• _PROVIDED ENTRIES_
_ _ _
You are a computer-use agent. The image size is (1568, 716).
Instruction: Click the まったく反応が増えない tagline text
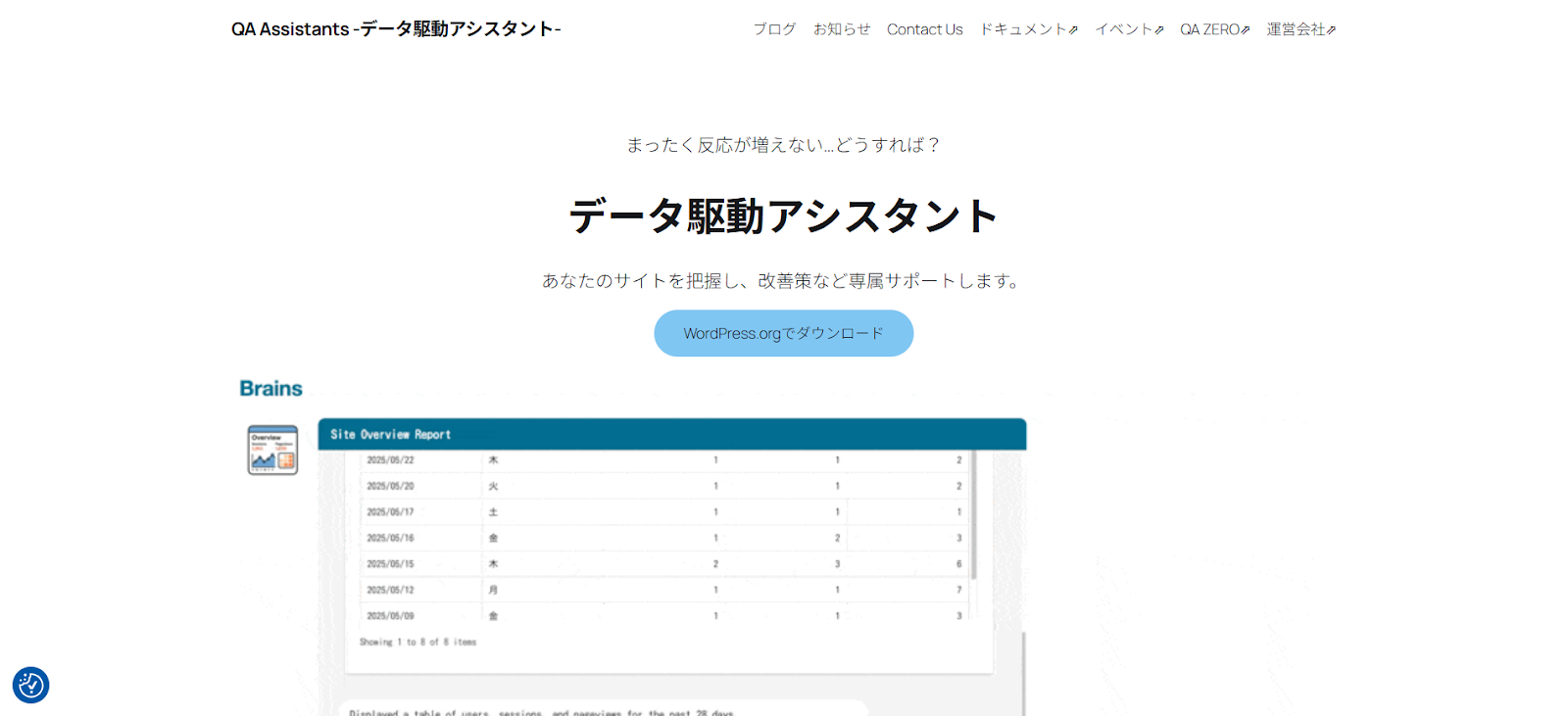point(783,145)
_ _ _
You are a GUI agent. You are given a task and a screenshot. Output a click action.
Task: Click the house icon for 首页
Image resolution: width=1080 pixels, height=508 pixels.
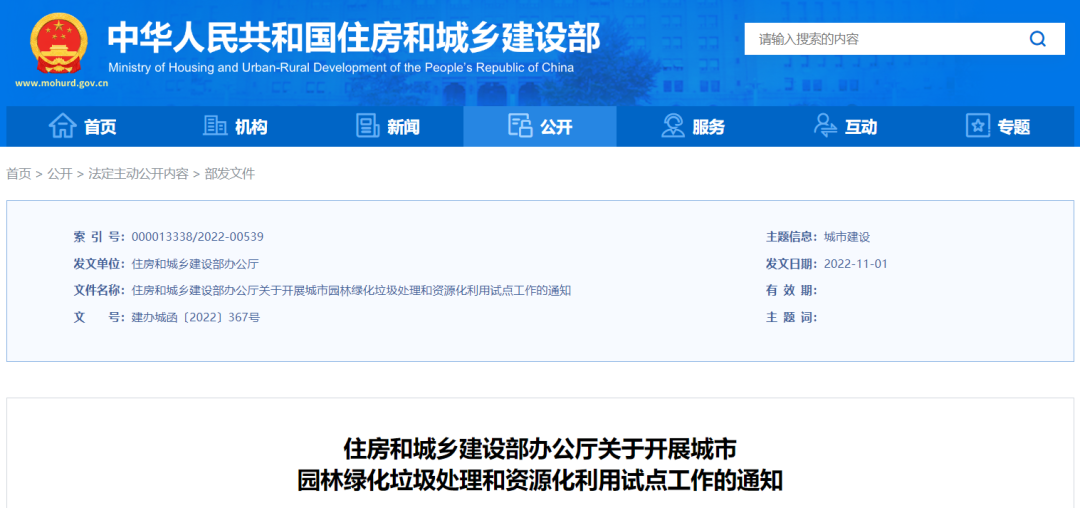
_ _ _
• _EXERCISE AIM_
Using the data above, reproduce exactly the lines between those holding "Task: Click the house icon for 首页" and "Image resolution: width=1080", inclusive, and no others.

• _ANSWER FOR THE TASK_
Task: Click the house icon for 首页
Image resolution: width=1080 pixels, height=508 pixels.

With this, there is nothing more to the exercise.